Challenge:
Transcribe the lines below word for word, starting with the line that contains "You are a computer-use agent. Screen" and going on through the line that contains "[177, 1459]".

Word and element pointing entries:
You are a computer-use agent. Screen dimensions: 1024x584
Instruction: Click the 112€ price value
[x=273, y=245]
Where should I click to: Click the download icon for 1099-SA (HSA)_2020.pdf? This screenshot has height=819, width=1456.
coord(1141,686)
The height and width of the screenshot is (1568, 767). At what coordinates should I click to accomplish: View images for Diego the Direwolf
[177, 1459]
==
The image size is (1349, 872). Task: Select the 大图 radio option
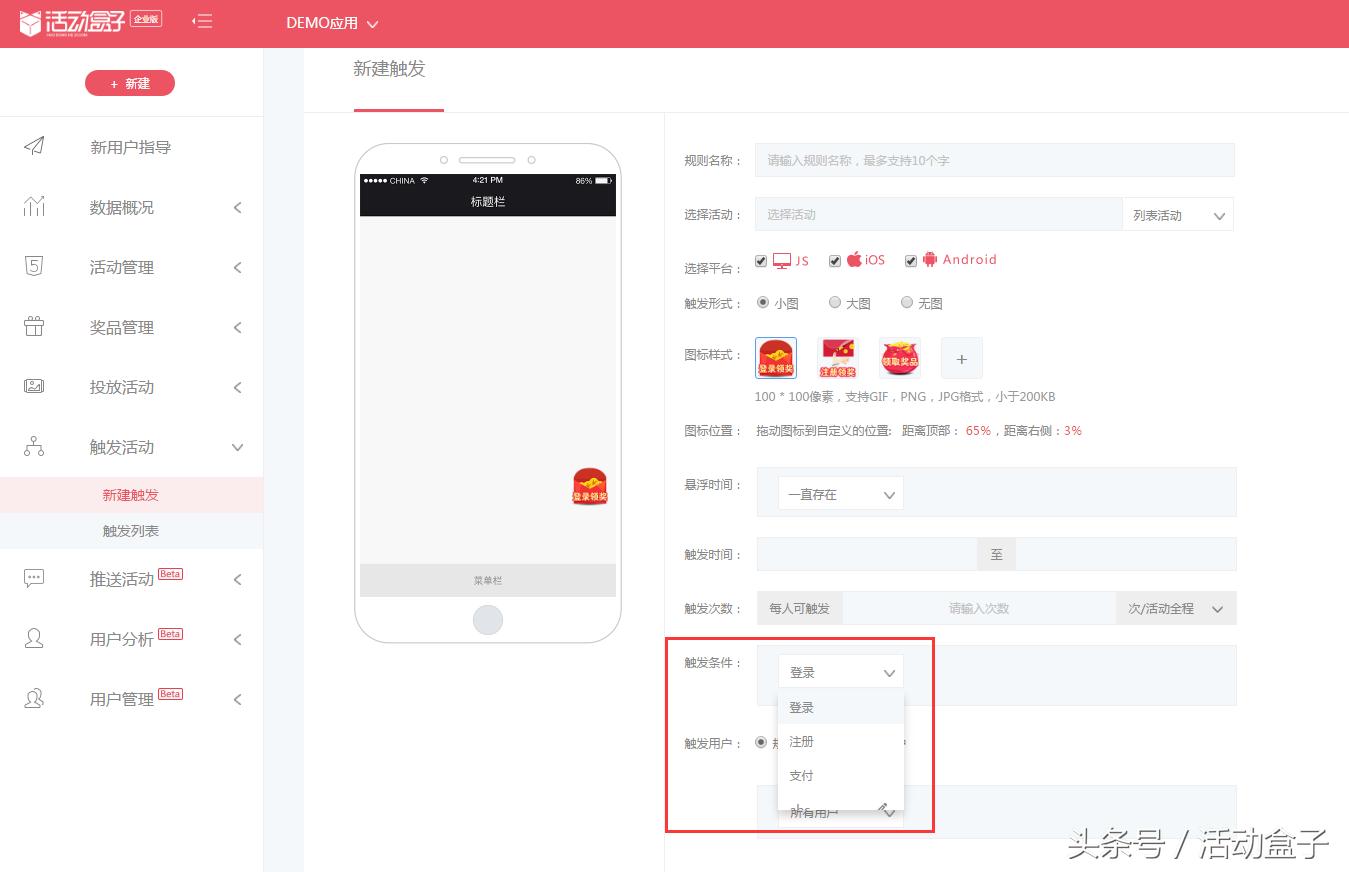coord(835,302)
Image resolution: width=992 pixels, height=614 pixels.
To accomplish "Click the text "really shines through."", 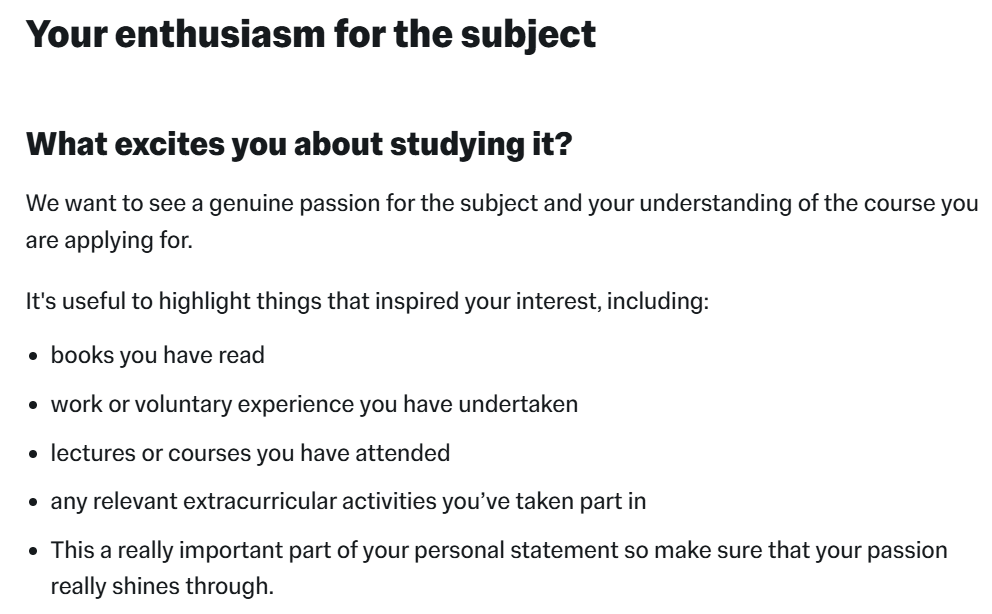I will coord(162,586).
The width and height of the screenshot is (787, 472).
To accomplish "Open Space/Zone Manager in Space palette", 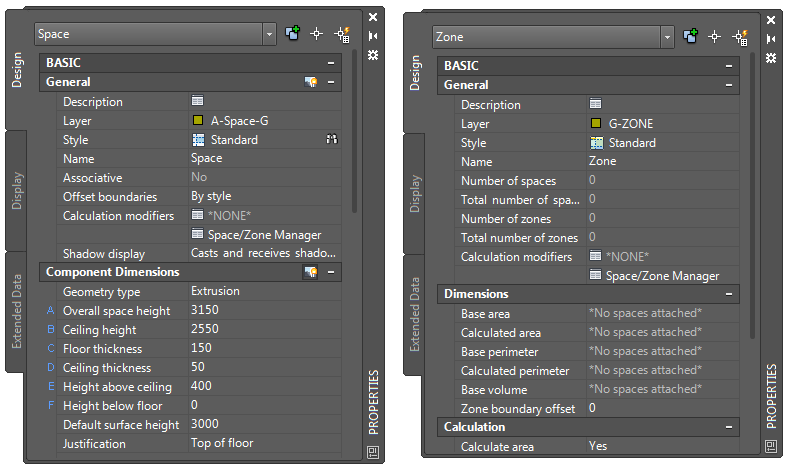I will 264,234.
---
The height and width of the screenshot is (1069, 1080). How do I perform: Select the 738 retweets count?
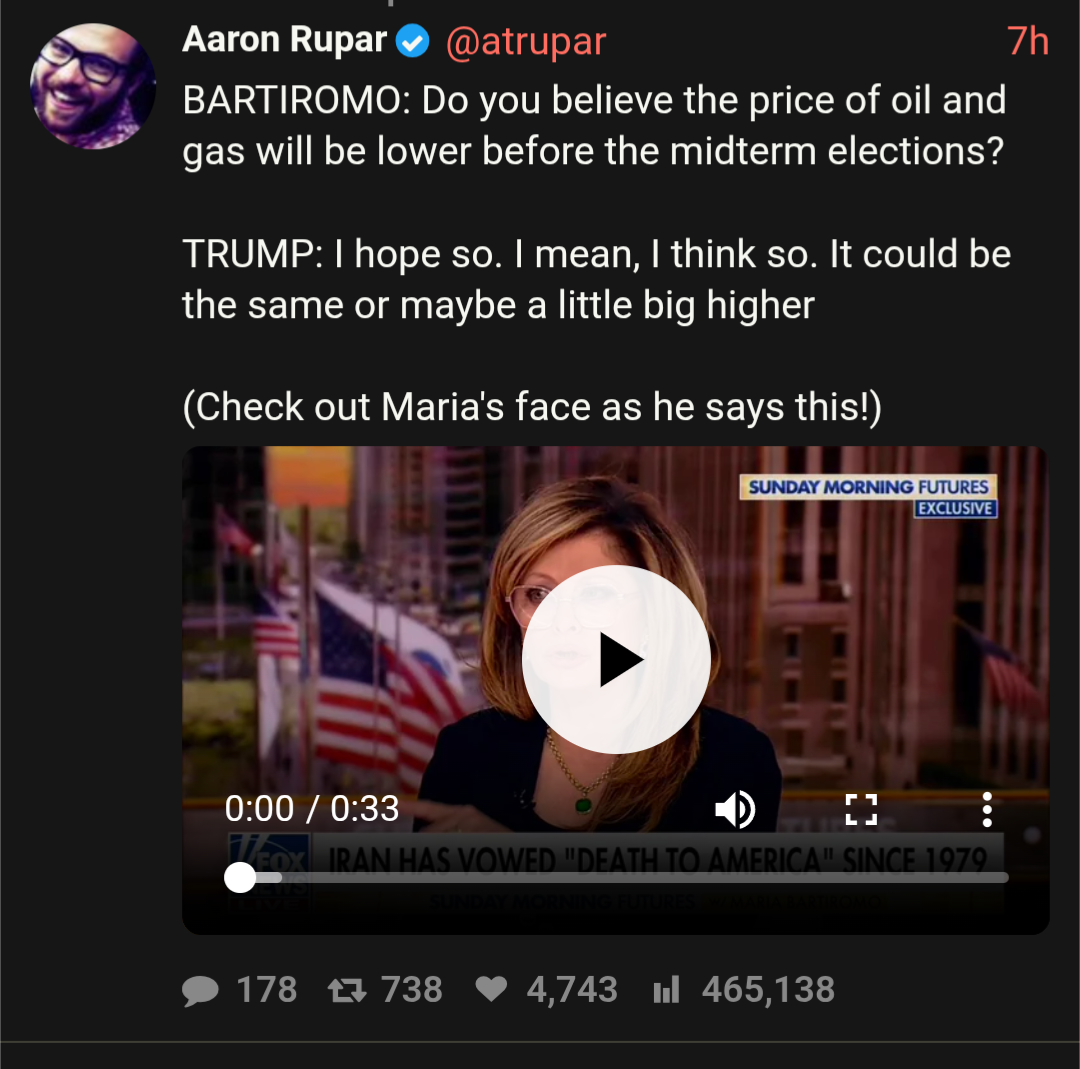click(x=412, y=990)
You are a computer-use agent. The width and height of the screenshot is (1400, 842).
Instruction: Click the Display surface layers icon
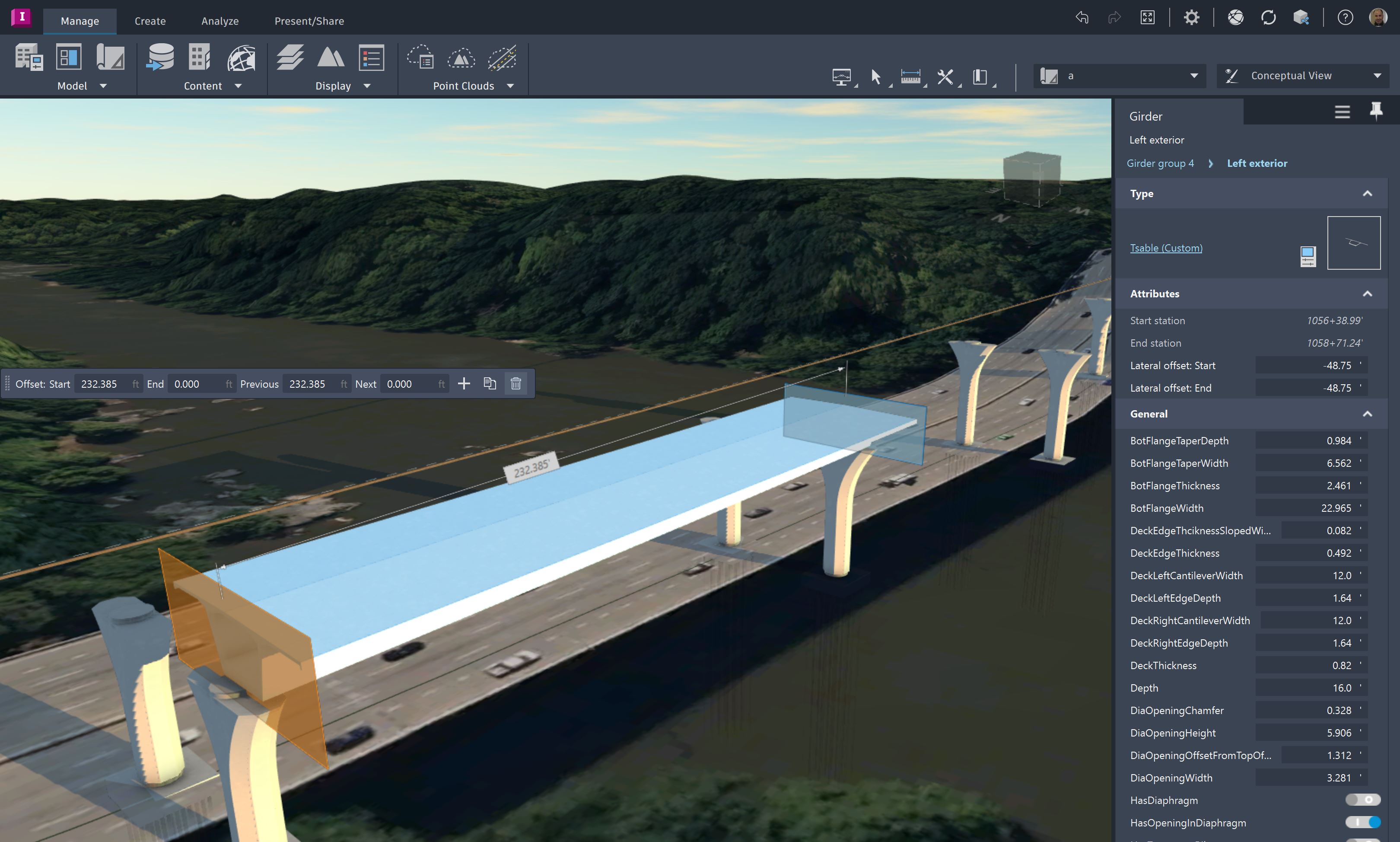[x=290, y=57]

Solution below:
You are a computer-use agent. Screen dimensions: 1024x584
Instruction: Click the 112€ price value
[x=273, y=245]
Where should I click to: Click the download icon for 1099-SA (HSA)_2020.pdf? This screenshot has height=819, width=1456.
coord(1141,686)
The height and width of the screenshot is (1568, 767). At what coordinates should I click to accomplish: View images for Diego the Direwolf
[177, 1459]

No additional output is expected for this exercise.